─── PASSAGE GIVEN

You write [quote] without the * of course

That movie was pretty tripped out but it didnt inspire much thought, as the whole picture of the aftrlife seemed quite ridiculous to me. At least for me. Glad someone enjoyed it  :smiley:

----------


## dan_m88

The waking life! Thats it! About 8 months ago i watched bits and pieces of a very strange and unsettling movie on TV.  I was very very intriged but i didn't know the title, so i just kept watching the channel it was on until one day i finnaly got a chance to see it! i still didn't see the title, but ever since i've purseued lucid dreaming.  this site knows so much it's scary  ::o:   ::shock::

----------


## sqwump

there is another movie related to dreaming called the lathe of heaven.
its based on a book by ursula k. le guin

----------


## LewisM

I like Ursula K De(le?) Guin. Is Lathe of Heaven worth pursuing? I haven't read the book so I dunno.

──────

-- TASK PROMPT --
According to the forum thread about dream movies, why did dan_m88 keep watching the same TV channel? Answer in one to three sentences. The records that follow are separate material and unrelated to the forum thread.

─── SUPPLIED DATA

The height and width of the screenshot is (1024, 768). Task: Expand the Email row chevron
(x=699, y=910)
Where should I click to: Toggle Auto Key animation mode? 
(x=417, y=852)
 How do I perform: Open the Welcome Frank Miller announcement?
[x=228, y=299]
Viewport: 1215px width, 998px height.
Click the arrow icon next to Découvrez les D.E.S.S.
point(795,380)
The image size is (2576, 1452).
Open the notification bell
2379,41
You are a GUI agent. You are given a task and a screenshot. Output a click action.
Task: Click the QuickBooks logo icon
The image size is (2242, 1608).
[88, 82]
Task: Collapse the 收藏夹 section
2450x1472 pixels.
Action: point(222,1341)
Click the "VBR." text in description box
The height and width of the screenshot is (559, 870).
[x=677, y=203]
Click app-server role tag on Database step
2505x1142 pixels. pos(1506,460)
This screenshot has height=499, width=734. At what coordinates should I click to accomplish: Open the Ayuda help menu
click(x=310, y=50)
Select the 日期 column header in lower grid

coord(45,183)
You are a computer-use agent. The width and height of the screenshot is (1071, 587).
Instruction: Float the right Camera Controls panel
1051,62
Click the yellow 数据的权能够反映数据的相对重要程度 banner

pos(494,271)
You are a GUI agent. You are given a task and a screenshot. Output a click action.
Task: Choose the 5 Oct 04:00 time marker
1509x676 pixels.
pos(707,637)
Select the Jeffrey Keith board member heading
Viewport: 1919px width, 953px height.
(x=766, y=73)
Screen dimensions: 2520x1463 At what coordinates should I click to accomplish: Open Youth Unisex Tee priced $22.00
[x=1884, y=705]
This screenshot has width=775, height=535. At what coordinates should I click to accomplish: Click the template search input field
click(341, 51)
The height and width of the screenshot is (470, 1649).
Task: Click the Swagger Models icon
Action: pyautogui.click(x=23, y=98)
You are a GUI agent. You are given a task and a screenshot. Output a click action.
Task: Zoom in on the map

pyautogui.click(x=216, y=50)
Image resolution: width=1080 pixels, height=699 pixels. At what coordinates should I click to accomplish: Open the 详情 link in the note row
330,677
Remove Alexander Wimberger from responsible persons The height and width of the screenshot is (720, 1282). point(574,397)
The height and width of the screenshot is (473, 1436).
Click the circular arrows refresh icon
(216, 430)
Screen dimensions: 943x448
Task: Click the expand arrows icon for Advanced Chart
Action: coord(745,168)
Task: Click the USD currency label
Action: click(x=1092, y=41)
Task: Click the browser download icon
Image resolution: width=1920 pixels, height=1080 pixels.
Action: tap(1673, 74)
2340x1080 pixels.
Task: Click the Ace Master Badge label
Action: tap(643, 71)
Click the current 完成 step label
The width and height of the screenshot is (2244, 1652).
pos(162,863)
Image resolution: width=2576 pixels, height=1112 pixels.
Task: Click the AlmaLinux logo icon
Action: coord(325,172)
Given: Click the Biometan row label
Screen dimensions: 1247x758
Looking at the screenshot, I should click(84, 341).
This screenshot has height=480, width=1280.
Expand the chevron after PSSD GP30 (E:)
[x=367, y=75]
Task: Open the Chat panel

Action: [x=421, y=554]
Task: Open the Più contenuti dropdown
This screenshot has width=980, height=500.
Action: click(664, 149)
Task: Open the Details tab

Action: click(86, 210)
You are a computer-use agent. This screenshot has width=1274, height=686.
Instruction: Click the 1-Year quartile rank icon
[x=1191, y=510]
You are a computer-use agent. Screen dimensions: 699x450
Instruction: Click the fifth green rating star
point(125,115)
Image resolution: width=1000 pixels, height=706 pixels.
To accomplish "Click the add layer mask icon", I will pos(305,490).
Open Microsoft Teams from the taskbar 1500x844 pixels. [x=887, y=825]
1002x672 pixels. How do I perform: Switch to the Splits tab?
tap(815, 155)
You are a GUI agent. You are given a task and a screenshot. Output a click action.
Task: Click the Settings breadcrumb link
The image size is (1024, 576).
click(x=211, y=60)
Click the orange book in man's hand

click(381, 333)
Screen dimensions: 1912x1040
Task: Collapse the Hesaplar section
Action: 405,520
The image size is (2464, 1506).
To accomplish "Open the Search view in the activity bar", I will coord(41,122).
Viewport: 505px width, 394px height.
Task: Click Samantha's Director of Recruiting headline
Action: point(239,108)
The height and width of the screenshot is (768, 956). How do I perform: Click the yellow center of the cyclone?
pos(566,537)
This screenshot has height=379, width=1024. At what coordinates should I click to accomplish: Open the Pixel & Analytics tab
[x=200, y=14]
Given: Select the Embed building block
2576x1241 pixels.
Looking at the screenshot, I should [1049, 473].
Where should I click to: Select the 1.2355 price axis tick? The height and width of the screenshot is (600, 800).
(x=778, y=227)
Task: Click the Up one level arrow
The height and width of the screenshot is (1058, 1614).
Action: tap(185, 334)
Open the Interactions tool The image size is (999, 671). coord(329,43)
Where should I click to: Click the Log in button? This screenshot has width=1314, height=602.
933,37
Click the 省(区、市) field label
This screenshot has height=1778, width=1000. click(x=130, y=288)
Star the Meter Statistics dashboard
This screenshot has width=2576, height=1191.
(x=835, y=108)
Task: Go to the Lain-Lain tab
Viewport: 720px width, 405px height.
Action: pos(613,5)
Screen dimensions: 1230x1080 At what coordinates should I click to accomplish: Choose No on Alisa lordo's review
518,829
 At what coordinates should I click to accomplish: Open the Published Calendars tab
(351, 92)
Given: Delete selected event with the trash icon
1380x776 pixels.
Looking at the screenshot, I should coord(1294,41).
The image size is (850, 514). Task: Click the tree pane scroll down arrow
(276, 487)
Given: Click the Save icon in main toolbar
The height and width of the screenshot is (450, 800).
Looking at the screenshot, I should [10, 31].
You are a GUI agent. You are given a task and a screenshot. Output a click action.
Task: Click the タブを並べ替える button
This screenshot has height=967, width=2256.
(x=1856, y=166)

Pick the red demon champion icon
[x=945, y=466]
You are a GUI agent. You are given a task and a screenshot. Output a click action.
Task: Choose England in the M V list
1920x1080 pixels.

──────

-- TASK OUTPUT --
He had caught bits and pieces of a strange, unsettling movie on that channel and was very intrigued, but he didn't know its title. So he kept watching the channel until he finally got a chance to see the movie.